Шверер сделал несколько заметок для памяти: масштаб операции опрокидывал разговоры Секта и Фуллера о профессиональной армии. Охват задуманного размаха исключал возможность оперирования малочисленной армией, как бы она ни была подвижна.

Нужно было ещё подумать и о том, какою должна быть собственно немецкая армия. Нужны моторизованные армии, способные беспощадно и энергично подавить любое недовольство, любую тенденцию к отпадению союзников и вассалов. Нужны чисто полицейские силы, способные понудить к бою нежелающих, а в случае надобности попросту уничтожить их.

Это должно прийтись по вкусу Гитлеру!

Но пока Шверер одинок! Господь бог наградил его тремя сыновьями, но не позаботился о том, чтобы хоть одного из них сделать помощником отцу.

Когда-то он возлагал надежду на старшего, Эгона. Но надежда рухнула, когда Эгон сменил карьеру военного на математику. После ранения и возвращения с войны Эгон стал чужим. Он не понимал отца и, видимо, не желал его понимать. В глазах Эгона всегда мелькает насмешка, когда ему приходится сталкиваться с Отто. Откровенное презрение, а может быть, и более неприязненное чувство кривит его губы при виде младшего брата, Эрнста.

Эрни звёзд с неба не хватает, но мальчик знает, чего хочет. Может быть, он немного и избалован, да ведь ему нет ещё и восемнадцати. Перебесится!..

Отто? Этот на верном пути. Мольтке из него не выйдет, но хорошего штабного офицера из него сделать можно.

Кстати, не голос ли Отто слышен в столовой?

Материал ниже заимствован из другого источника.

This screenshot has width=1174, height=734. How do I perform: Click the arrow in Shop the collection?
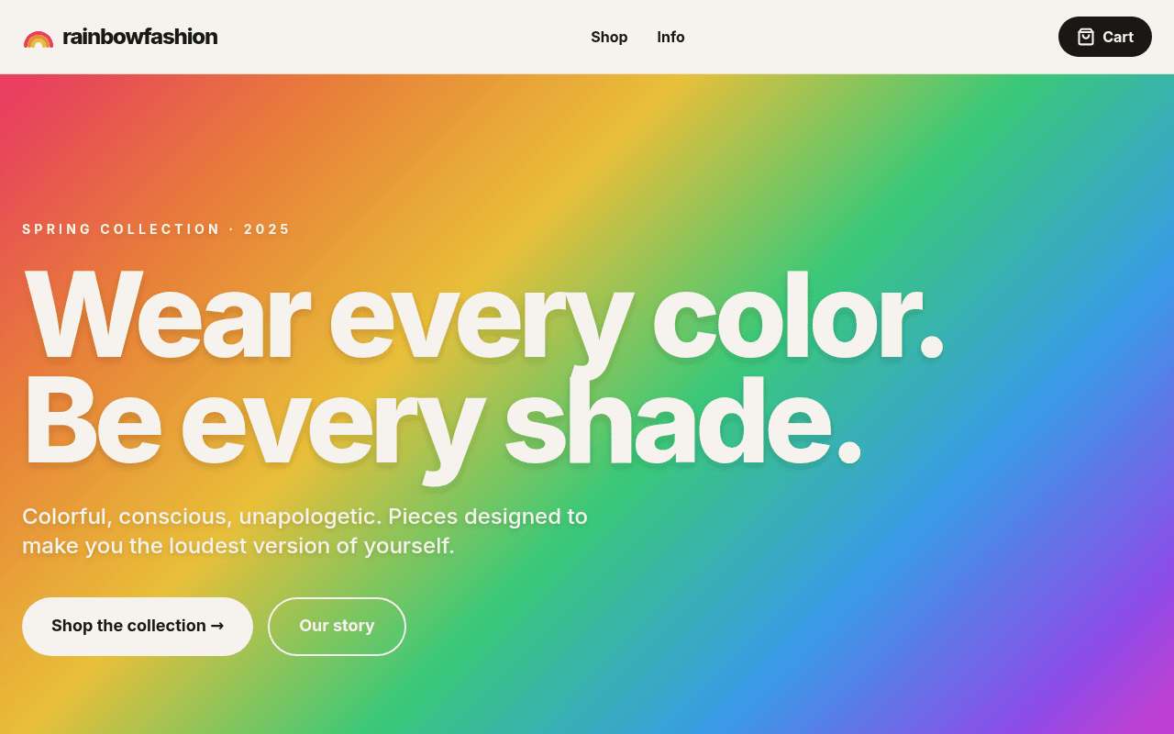[217, 626]
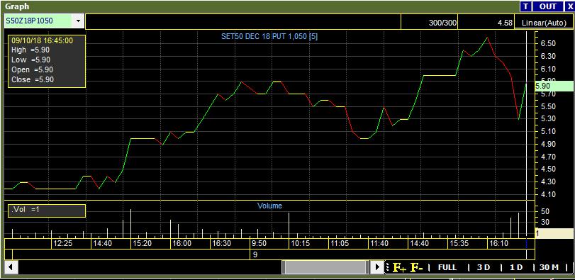Click the F- zoom out icon
Screen dimensions: 575x280
(417, 267)
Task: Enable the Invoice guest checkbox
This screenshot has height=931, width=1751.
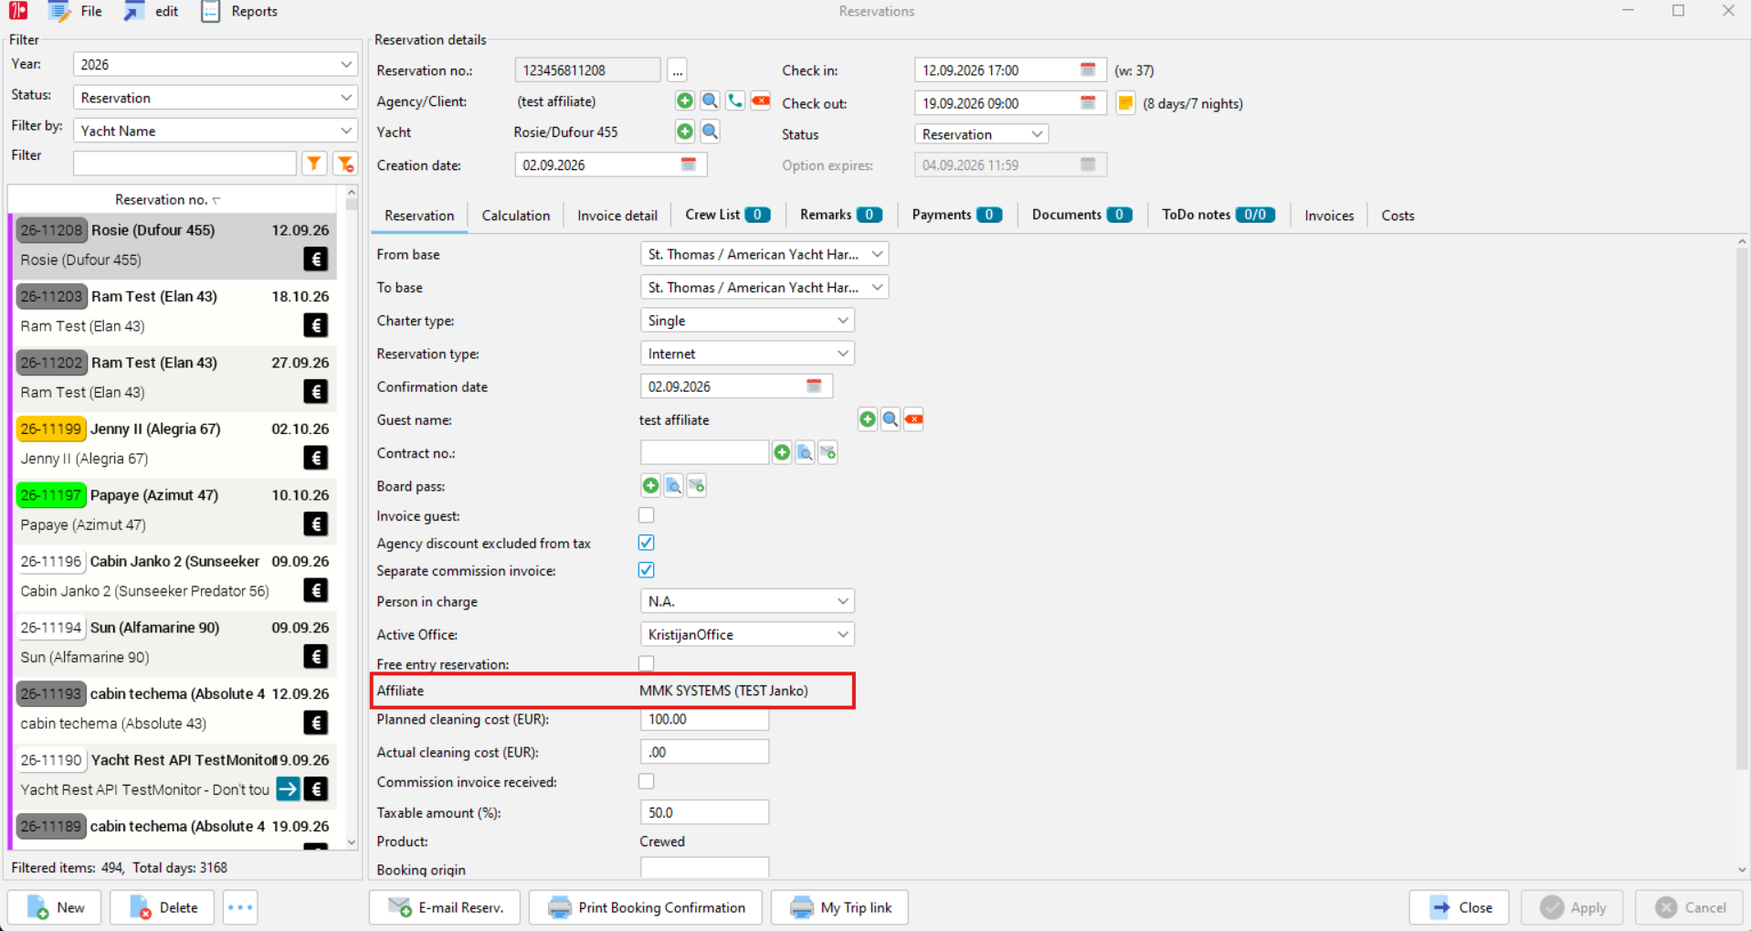Action: tap(647, 516)
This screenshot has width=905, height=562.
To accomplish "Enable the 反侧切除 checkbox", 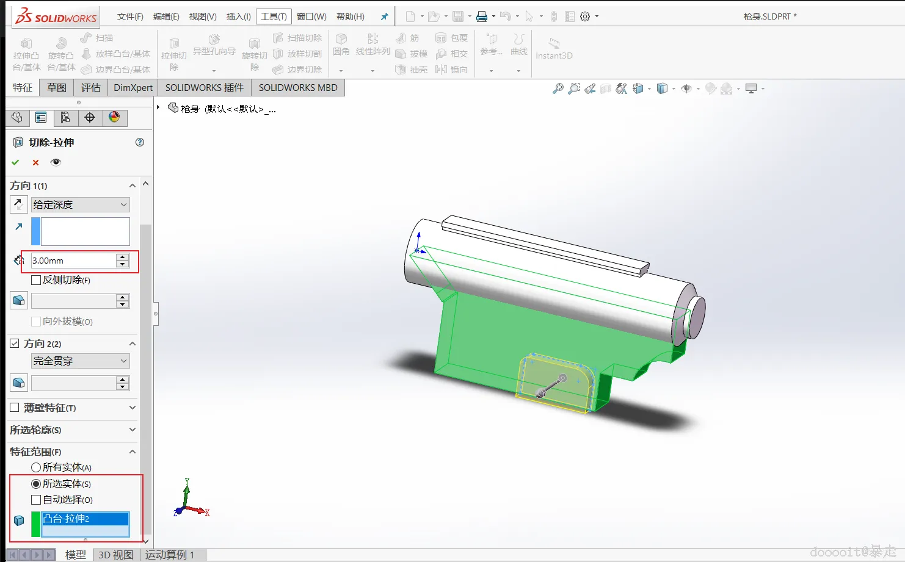I will [x=36, y=280].
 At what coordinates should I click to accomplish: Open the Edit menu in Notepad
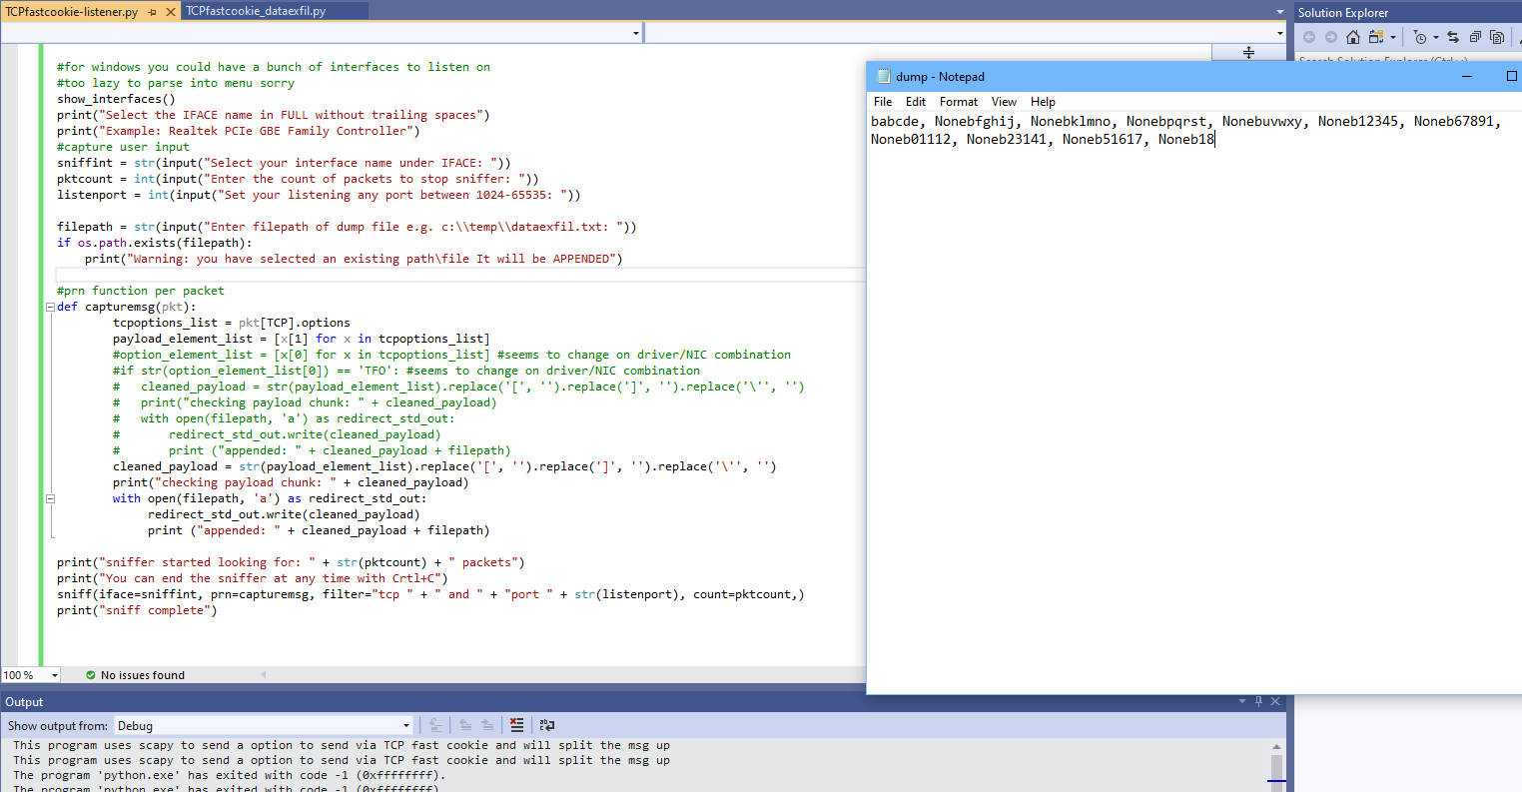point(915,101)
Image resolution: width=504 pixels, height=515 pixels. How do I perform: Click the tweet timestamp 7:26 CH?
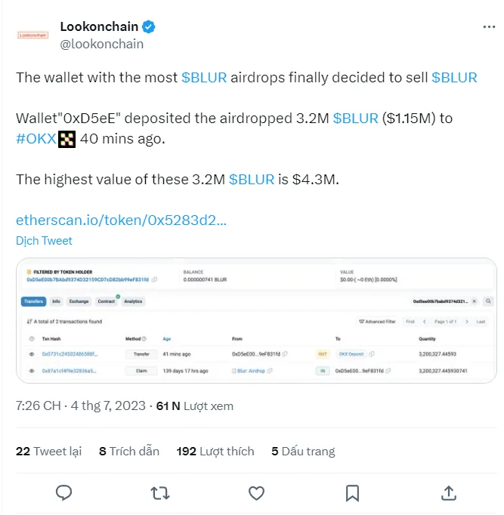click(38, 406)

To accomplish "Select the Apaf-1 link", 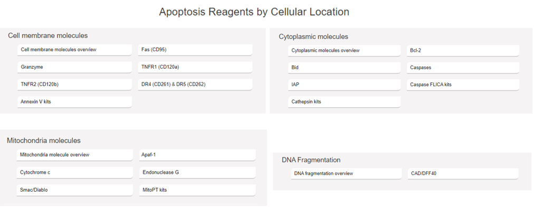I will tap(197, 155).
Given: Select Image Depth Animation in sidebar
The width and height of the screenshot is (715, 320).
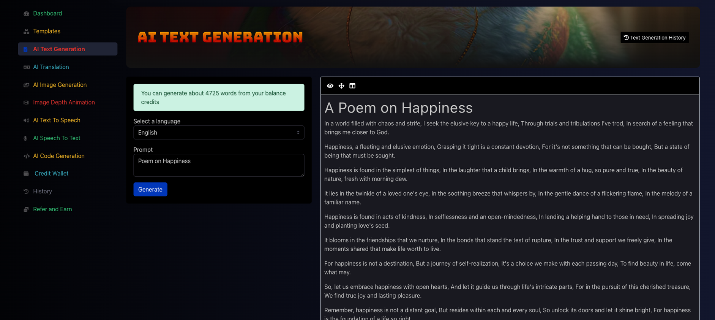Looking at the screenshot, I should pos(64,102).
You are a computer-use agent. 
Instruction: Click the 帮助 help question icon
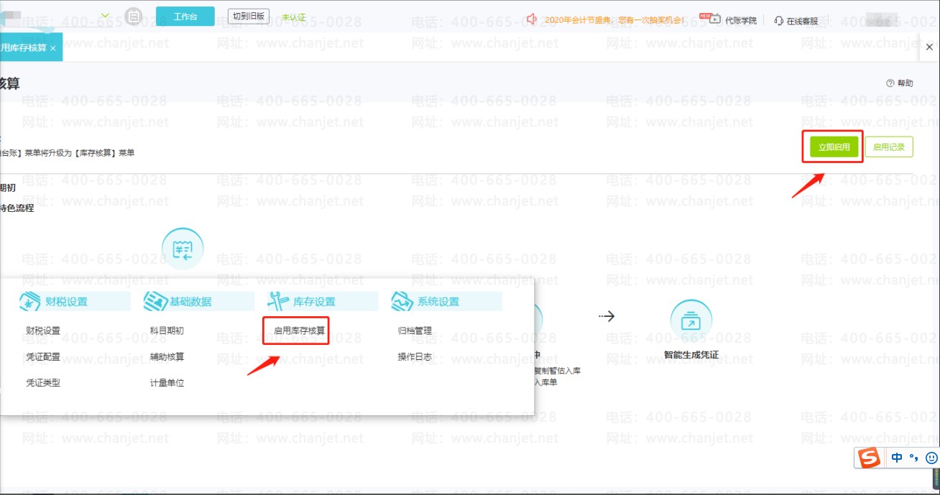890,83
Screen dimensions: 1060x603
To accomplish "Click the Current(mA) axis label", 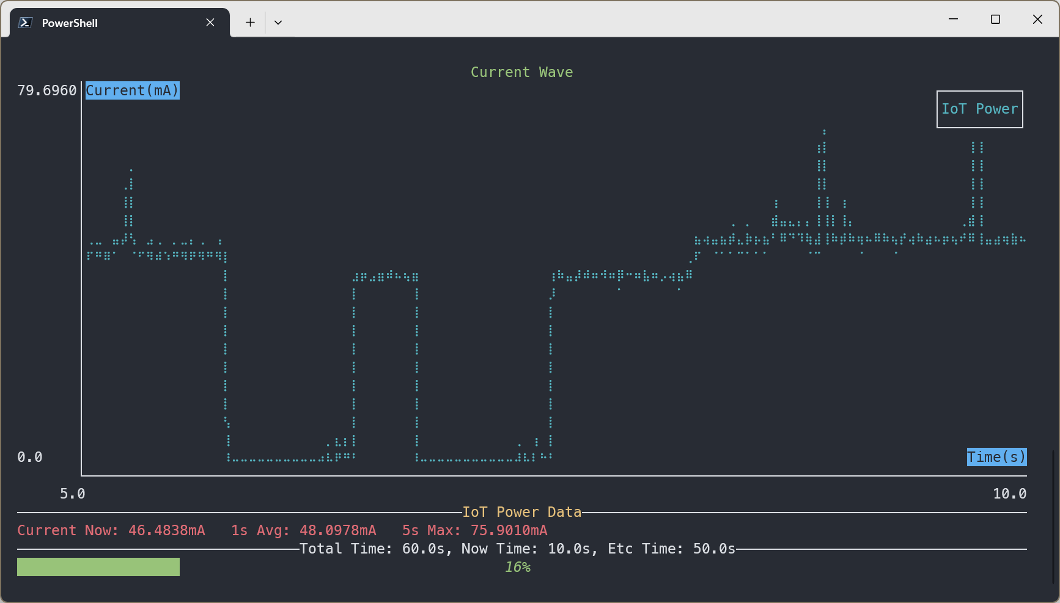I will tap(132, 90).
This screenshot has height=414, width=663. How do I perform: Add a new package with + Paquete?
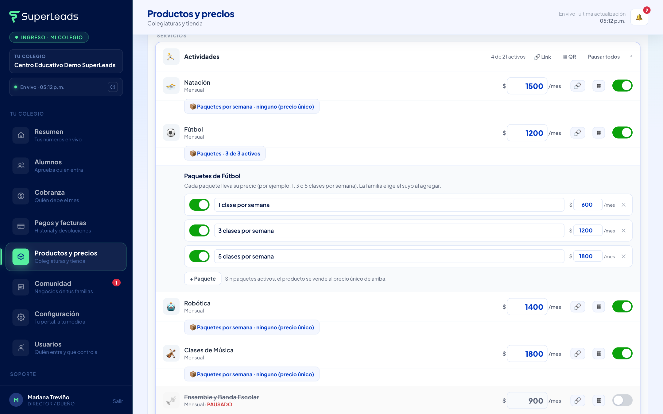pos(203,279)
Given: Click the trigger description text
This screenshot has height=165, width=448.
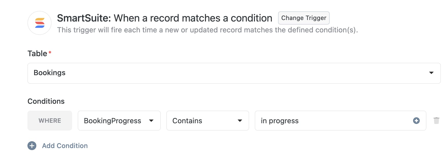Looking at the screenshot, I should pyautogui.click(x=207, y=30).
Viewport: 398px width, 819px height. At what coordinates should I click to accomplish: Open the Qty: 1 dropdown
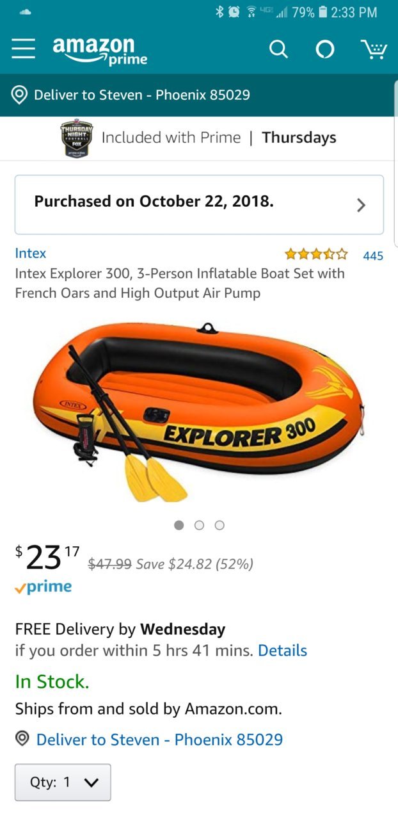point(63,782)
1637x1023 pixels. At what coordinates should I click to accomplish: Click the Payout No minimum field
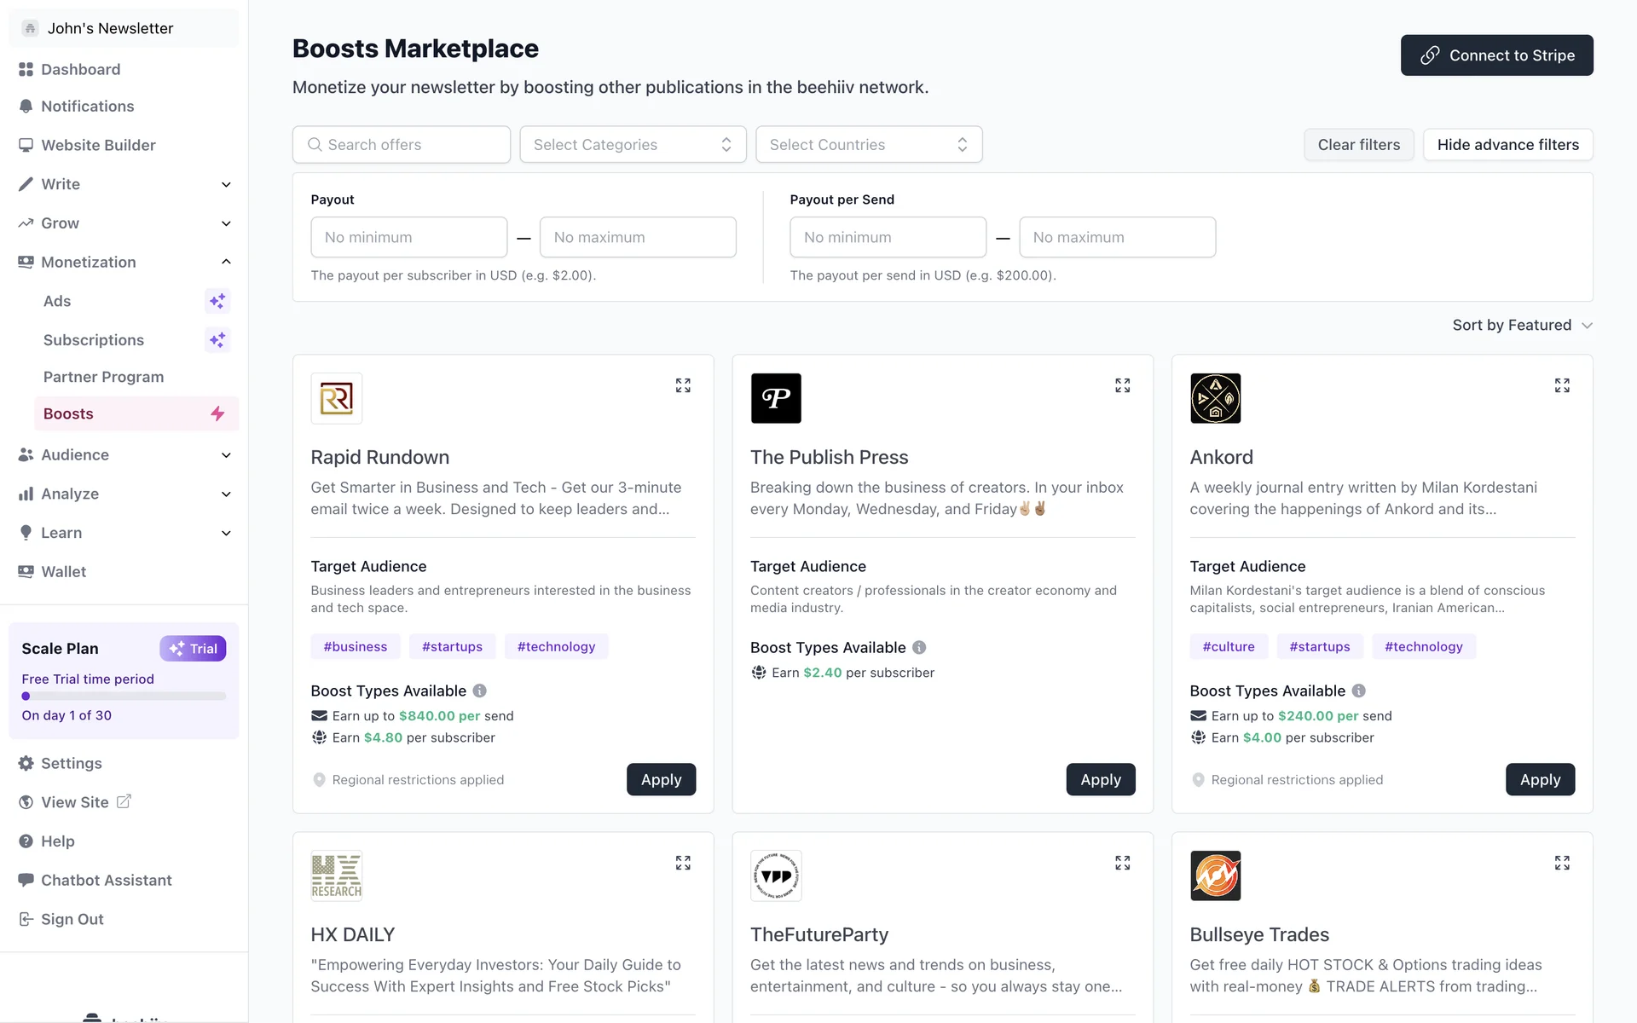(x=408, y=237)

Шверер встал из-за стола, на цыпочках подошёл к двери и поглядел в замочную скважину. Эмма может успокоиться: малый жив и здоров.

6

Ян Бойс, полотёр, проснулся весь в поту.

Снова этот проклятый сон! Который уже раз Ян приказывал себе не думать обо всём этом. Как если бы всего этого с ним вовсе и не было. Никогда не было. Не должно было быть!

Ян часто повторял себе это, с тех пор как впервые увидел такой сон. Он хотел убедить себя забыть, выкинуть из памяти эти события.

Если бы у полотёра Яна Бойса были деньги на гипнотизёра, он непременно пошёл бы к нему. Ведь в газетах частенько можно видеть объявление: «Заставлю вас забыть о том, что вы когда-то курили». Пусть бы и его заставили забыть о том, что… обо всём, что случилось тогда на Украине…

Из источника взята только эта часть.